A few interesting things stand out:

  • reconstructions from 2000 components look fairly similar to the originals, and 1000 looks like a poorly compressed JPG. Considering the originals are encoded as 100 * 100 * 3 = 30,000 numbers (>>1000), that's pretty decent for such a large reduction.
  • down to perhaps 50 or so components, we are still able to capture nuances of the original image such as clothing color and background. After that we progressively lose more and more non-essential or uncommon nuances.
  • At < 10 components, only the bare essentials of average human faces can be preserved.
  • At just one component, every face looks almost exactly the same, which is roughly the average face found in the dataset. The distribution of our dataset seems to contain many short-haired, front-facing, middle-aged white men wearing suits and ties. Every sample in our dataset eventually converges to this.
  • It is impressive, however, that encoding every single image with just one principal component (meaning a code of just a single number!) is able to reconstruct something that looks like a face at all.

In [31]:
idxs = np.random.randint(n, size=4)
for i,idx in enumerate(idxs):
    img_orig = X[idx].reshape((w,h,3))
    img_reconstructed = np.concatenate([Xt[p][idx].reshape((w,h,3)) for p in range(len(npca))], axis=1)
    plt.figure(figsize=(2,2))
    plt.imshow(Image.fromarray(img_orig.astype('uint8')))
    plt.figure(figsize=(16,2))
    plt.imshow(Image.fromarray(img_reconstructed.astype('uint8')))
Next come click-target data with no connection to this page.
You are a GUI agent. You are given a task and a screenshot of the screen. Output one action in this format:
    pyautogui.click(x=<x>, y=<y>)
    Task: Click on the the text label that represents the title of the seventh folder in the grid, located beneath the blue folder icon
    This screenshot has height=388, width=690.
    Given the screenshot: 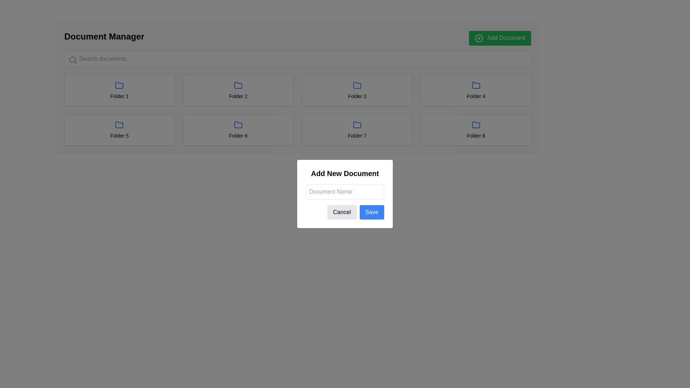 What is the action you would take?
    pyautogui.click(x=357, y=136)
     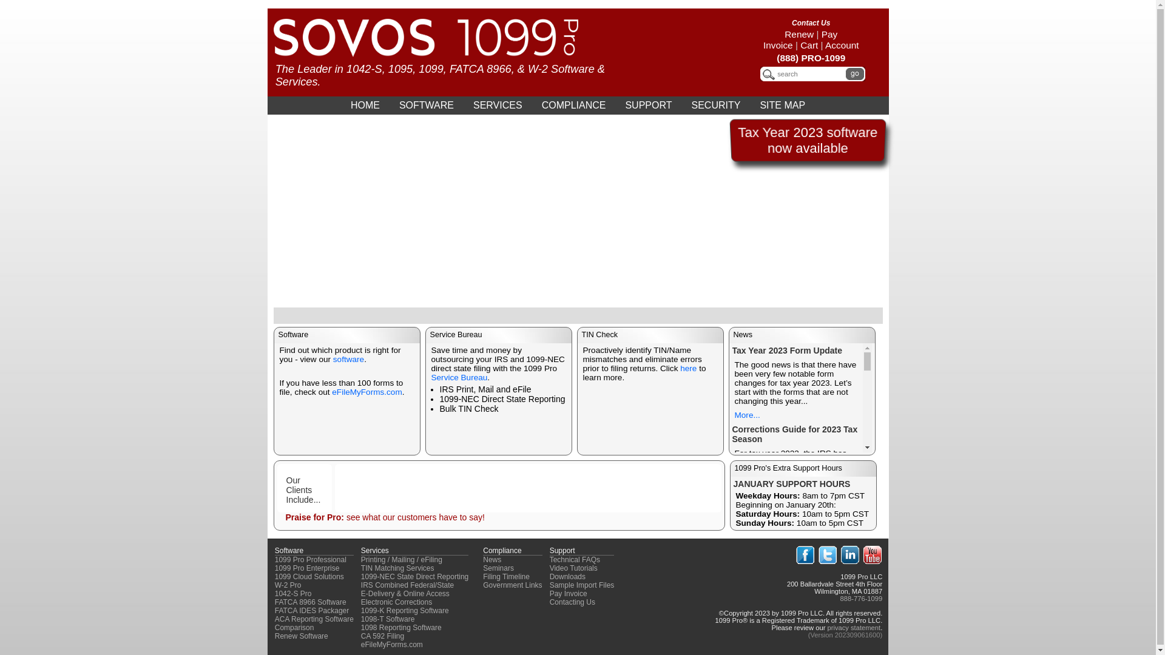 What do you see at coordinates (581, 584) in the screenshot?
I see `'Sample Import Files'` at bounding box center [581, 584].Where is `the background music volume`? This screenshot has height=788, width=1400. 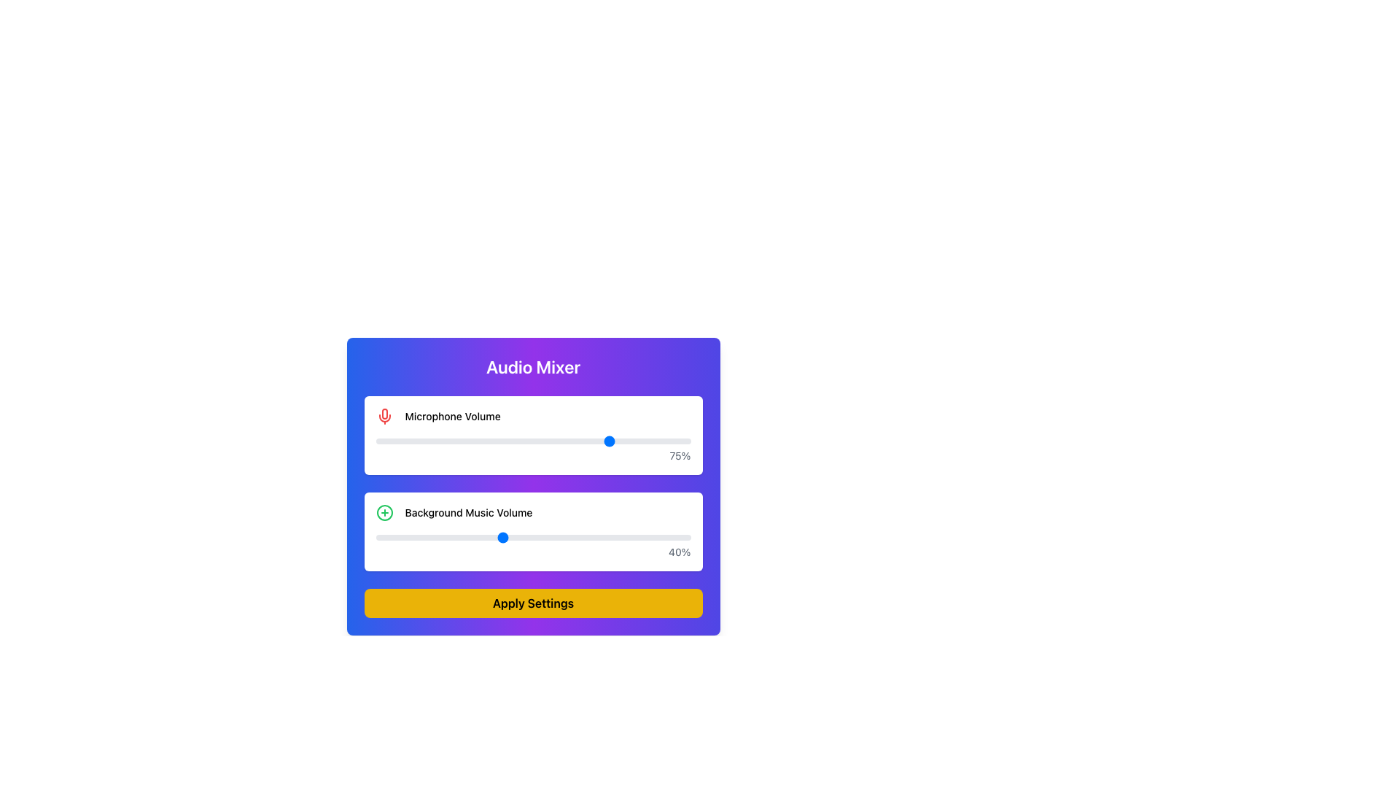 the background music volume is located at coordinates (473, 537).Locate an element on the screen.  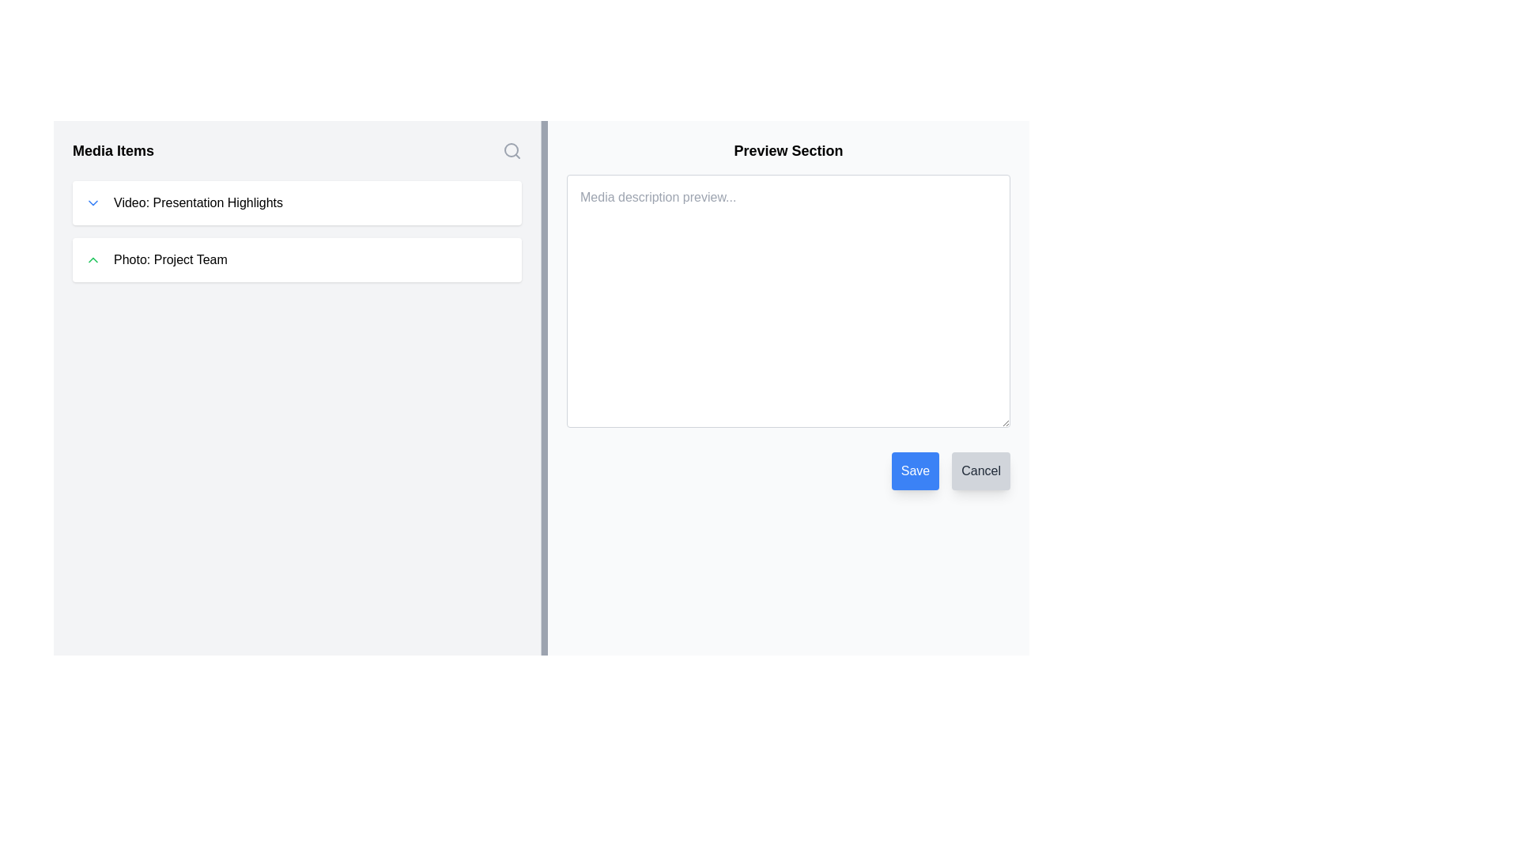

The below code will generate the frames for a movie which has a grid of faces going through interpolations using the technique above. The code is messy but should work.


In [10]:
import scipy.misc
import os

cols, rows = 10, 4
nf = 24  # num frames per transitions
ni = 4   # num transitions

folder='temp'
os.makedirs(folder)
os.makedirs('%s/composite'%folder)
print("generating frames for individual faces")
for i in tqdm(range(cols)):
    for j in range(rows):
        idx = np.random.randint(n, size=ni)
        idx = np.append(idx, idx[0])
        f = 1
        for k in range(ni):
            xp1, xp2 = Xp[idx[k]], Xp[idx[k+1]]
            Z = [[(1.0-r)*i1 + r*i2 for i1, i2 in zip(xp1, xp2)] for r in np.linspace(0,1,nf)]
            Y = [ np.clip(pca.inverse_transform(z),0,255).reshape((w,h,3)) for z in Z ]
            for y in Y:
                scipy.misc.imsave('%s/face%02d_%02d_frame%04d.png'%(folder,i,j,f), y.astype('uint8'))
                f+=1
offset = np.random.randint(nf*(ni-1), size=cols*rows)
print("compositing all the faces into one video")
for f in tqdm(range(nf*ni)):
    img = Image.new('RGB',(w * cols, h * rows))
    for i in range(cols):
        for j in range(rows):
            fidx = 1+(f + offset[i*rows+j])%(nf*ni)
            im = Image.open('%s/face%02d_%02d_frame%04d.png'%(folder,i,j,fidx))
            img.paste(im, (i*w, j*h))
    img = img.resize((int(1.2*img.size[0]), int(1.2*img.size[1]))) #upscale just a bit
    scipy.misc.imsave('temp/composite/frame%04d.png'%f, img)
cmd = "ffmpeg -i %s/composite/frame%%04d.png -c:v libx264 -pix_fmt yuv420p composite.mp4"%folder
print(cmd)
os.system(cmd)
os.system("rm -rf %s"%folder)
print("done!")


  0%|          | 0/10 [00:00<?, ?it/s]
generating frames for individual faces
100%|██████████| 10/10 [00:30<00:00,  3.25s/it]
  0%|          | 0/96 [00:00<?, ?it/s]
compositing all the faces into one video
100%|██████████| 96/96 [00:19<00:00,  4.85it/s]
ffmpeg -i temp/composite/frame%04d.png -c:v libx264 -pix_fmt yuv420p composite.mp4
done!

The above will generate an mp4 of a grid of face interpolations, like the following:

In general, we see that PCA is a powerful tool for dimensionality reduction, and the value of dimensionality reduction for modeling data distributions. By capturing the a data distribution's most salient high-level features, we are able to randomly pull out realistic-looking samples. But as we shall see (in a future guide), we can do much better for generative mdoels by using nonlinear methods like variational autoencoders or generative adversarial networks instead.